— BEGIN Data for this exercise —

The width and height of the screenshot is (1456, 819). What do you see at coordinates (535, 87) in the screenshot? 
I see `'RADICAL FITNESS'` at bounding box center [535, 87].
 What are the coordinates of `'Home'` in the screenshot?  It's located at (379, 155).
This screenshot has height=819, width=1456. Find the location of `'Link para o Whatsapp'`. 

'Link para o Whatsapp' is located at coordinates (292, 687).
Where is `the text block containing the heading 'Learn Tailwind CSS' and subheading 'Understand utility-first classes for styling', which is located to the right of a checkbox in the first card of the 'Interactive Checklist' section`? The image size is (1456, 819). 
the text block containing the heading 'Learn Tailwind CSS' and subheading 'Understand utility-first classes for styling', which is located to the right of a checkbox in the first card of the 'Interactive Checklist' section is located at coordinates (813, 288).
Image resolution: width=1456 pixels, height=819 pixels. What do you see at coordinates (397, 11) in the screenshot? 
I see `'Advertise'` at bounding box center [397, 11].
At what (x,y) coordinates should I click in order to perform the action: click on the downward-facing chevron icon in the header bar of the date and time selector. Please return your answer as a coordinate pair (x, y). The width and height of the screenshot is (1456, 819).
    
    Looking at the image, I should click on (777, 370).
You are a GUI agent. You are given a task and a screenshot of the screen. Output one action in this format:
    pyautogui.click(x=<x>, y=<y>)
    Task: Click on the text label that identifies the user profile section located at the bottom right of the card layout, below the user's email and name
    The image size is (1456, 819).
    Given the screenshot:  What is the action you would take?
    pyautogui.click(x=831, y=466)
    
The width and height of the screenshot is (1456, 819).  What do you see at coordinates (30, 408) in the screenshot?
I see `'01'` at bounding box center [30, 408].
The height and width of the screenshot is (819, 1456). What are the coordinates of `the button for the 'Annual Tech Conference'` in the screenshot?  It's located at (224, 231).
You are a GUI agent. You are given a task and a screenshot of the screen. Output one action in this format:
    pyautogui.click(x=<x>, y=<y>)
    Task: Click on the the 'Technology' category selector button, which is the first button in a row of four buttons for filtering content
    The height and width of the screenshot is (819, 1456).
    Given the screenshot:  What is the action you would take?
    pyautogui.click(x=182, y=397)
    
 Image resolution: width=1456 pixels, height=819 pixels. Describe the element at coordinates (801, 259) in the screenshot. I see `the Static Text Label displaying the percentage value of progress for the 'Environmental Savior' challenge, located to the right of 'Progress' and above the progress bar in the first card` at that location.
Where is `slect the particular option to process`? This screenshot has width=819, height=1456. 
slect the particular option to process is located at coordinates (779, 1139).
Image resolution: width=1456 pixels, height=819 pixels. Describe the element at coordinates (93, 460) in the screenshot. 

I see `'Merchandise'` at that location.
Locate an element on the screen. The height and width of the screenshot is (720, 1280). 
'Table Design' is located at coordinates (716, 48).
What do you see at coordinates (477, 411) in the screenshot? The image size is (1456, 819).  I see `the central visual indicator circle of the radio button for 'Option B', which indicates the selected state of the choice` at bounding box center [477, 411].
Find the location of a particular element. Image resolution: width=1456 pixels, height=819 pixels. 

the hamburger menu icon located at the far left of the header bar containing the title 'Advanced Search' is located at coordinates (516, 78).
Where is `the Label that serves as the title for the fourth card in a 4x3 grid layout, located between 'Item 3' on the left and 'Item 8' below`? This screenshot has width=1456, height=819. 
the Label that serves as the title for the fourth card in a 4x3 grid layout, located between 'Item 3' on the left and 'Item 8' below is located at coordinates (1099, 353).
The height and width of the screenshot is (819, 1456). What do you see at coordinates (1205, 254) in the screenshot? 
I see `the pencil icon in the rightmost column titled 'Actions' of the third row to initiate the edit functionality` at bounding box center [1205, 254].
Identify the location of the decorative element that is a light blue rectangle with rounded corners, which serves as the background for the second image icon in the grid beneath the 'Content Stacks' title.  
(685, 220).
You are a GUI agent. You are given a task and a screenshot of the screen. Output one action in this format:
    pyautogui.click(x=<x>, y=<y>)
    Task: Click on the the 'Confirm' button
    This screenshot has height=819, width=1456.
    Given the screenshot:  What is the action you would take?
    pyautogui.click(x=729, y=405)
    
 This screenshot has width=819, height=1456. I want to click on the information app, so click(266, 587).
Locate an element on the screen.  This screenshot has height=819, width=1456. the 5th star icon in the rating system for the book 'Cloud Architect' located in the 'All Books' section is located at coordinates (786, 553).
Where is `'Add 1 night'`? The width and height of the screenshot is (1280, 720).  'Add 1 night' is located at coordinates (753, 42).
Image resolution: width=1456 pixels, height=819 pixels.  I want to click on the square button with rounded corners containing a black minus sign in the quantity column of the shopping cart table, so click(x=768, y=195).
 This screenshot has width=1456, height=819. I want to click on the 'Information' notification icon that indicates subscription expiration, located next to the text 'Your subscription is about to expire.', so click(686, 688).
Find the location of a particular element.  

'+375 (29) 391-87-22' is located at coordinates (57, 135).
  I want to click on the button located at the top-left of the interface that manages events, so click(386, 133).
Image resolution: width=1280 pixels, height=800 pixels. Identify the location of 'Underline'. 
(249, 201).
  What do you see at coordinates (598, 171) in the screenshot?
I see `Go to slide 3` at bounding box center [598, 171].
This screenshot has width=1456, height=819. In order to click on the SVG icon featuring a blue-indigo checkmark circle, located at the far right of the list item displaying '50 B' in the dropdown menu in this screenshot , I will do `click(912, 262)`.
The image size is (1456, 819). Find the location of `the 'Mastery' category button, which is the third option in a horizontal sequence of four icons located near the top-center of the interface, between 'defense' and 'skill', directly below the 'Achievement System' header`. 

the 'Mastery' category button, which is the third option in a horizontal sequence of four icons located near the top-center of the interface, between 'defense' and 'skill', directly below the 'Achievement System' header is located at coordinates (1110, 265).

— END Data for this exercise —

| Task to carry out |
Return every line of the listing above unchanged.

| Written solution |
The width and height of the screenshot is (1456, 819). What do you see at coordinates (535, 87) in the screenshot? 
I see `'RADICAL FITNESS'` at bounding box center [535, 87].
 What are the coordinates of `'Home'` in the screenshot?  It's located at (379, 155).
This screenshot has height=819, width=1456. Find the location of `'Link para o Whatsapp'`. 

'Link para o Whatsapp' is located at coordinates (292, 687).
Where is `the text block containing the heading 'Learn Tailwind CSS' and subheading 'Understand utility-first classes for styling', which is located to the right of a checkbox in the first card of the 'Interactive Checklist' section`? The image size is (1456, 819). 
the text block containing the heading 'Learn Tailwind CSS' and subheading 'Understand utility-first classes for styling', which is located to the right of a checkbox in the first card of the 'Interactive Checklist' section is located at coordinates (813, 288).
Image resolution: width=1456 pixels, height=819 pixels. What do you see at coordinates (397, 11) in the screenshot? 
I see `'Advertise'` at bounding box center [397, 11].
At what (x,y) coordinates should I click in order to perform the action: click on the downward-facing chevron icon in the header bar of the date and time selector. Please return your answer as a coordinate pair (x, y). The width and height of the screenshot is (1456, 819).
    
    Looking at the image, I should click on (777, 370).
You are a GUI agent. You are given a task and a screenshot of the screen. Output one action in this format:
    pyautogui.click(x=<x>, y=<y>)
    Task: Click on the text label that identifies the user profile section located at the bottom right of the card layout, below the user's email and name
    The image size is (1456, 819).
    Given the screenshot:  What is the action you would take?
    pyautogui.click(x=831, y=466)
    
The width and height of the screenshot is (1456, 819).  What do you see at coordinates (30, 408) in the screenshot?
I see `'01'` at bounding box center [30, 408].
The height and width of the screenshot is (819, 1456). What are the coordinates of `the button for the 'Annual Tech Conference'` in the screenshot?  It's located at (224, 231).
You are a GUI agent. You are given a task and a screenshot of the screen. Output one action in this format:
    pyautogui.click(x=<x>, y=<y>)
    Task: Click on the the 'Technology' category selector button, which is the first button in a row of four buttons for filtering content
    The height and width of the screenshot is (819, 1456).
    Given the screenshot:  What is the action you would take?
    pyautogui.click(x=182, y=397)
    
 Image resolution: width=1456 pixels, height=819 pixels. Describe the element at coordinates (801, 259) in the screenshot. I see `the Static Text Label displaying the percentage value of progress for the 'Environmental Savior' challenge, located to the right of 'Progress' and above the progress bar in the first card` at that location.
Where is `slect the particular option to process`? This screenshot has width=819, height=1456. 
slect the particular option to process is located at coordinates (779, 1139).
Image resolution: width=1456 pixels, height=819 pixels. Describe the element at coordinates (93, 460) in the screenshot. 

I see `'Merchandise'` at that location.
Locate an element on the screen. The height and width of the screenshot is (720, 1280). 
'Table Design' is located at coordinates (716, 48).
What do you see at coordinates (477, 411) in the screenshot? The image size is (1456, 819).  I see `the central visual indicator circle of the radio button for 'Option B', which indicates the selected state of the choice` at bounding box center [477, 411].
Find the location of a particular element. Image resolution: width=1456 pixels, height=819 pixels. 

the hamburger menu icon located at the far left of the header bar containing the title 'Advanced Search' is located at coordinates (516, 78).
Where is `the Label that serves as the title for the fourth card in a 4x3 grid layout, located between 'Item 3' on the left and 'Item 8' below`? This screenshot has width=1456, height=819. 
the Label that serves as the title for the fourth card in a 4x3 grid layout, located between 'Item 3' on the left and 'Item 8' below is located at coordinates (1099, 353).
The height and width of the screenshot is (819, 1456). What do you see at coordinates (1205, 254) in the screenshot? 
I see `the pencil icon in the rightmost column titled 'Actions' of the third row to initiate the edit functionality` at bounding box center [1205, 254].
Identify the location of the decorative element that is a light blue rectangle with rounded corners, which serves as the background for the second image icon in the grid beneath the 'Content Stacks' title.  
(685, 220).
You are a GUI agent. You are given a task and a screenshot of the screen. Output one action in this format:
    pyautogui.click(x=<x>, y=<y>)
    Task: Click on the the 'Confirm' button
    This screenshot has height=819, width=1456.
    Given the screenshot:  What is the action you would take?
    pyautogui.click(x=729, y=405)
    
 This screenshot has width=819, height=1456. I want to click on the information app, so click(266, 587).
Locate an element on the screen.  This screenshot has height=819, width=1456. the 5th star icon in the rating system for the book 'Cloud Architect' located in the 'All Books' section is located at coordinates (786, 553).
Where is `'Add 1 night'`? The width and height of the screenshot is (1280, 720).  'Add 1 night' is located at coordinates (753, 42).
Image resolution: width=1456 pixels, height=819 pixels.  I want to click on the square button with rounded corners containing a black minus sign in the quantity column of the shopping cart table, so click(x=768, y=195).
 This screenshot has width=1456, height=819. I want to click on the 'Information' notification icon that indicates subscription expiration, located next to the text 'Your subscription is about to expire.', so click(686, 688).
Find the location of a particular element.  

'+375 (29) 391-87-22' is located at coordinates (57, 135).
  I want to click on the button located at the top-left of the interface that manages events, so click(386, 133).
Image resolution: width=1280 pixels, height=800 pixels. Identify the location of 'Underline'. 
(249, 201).
  What do you see at coordinates (598, 171) in the screenshot?
I see `Go to slide 3` at bounding box center [598, 171].
This screenshot has width=1456, height=819. In order to click on the SVG icon featuring a blue-indigo checkmark circle, located at the far right of the list item displaying '50 B' in the dropdown menu in this screenshot , I will do `click(912, 262)`.
The image size is (1456, 819). Find the location of `the 'Mastery' category button, which is the third option in a horizontal sequence of four icons located near the top-center of the interface, between 'defense' and 'skill', directly below the 'Achievement System' header`. 

the 'Mastery' category button, which is the third option in a horizontal sequence of four icons located near the top-center of the interface, between 'defense' and 'skill', directly below the 'Achievement System' header is located at coordinates (1110, 265).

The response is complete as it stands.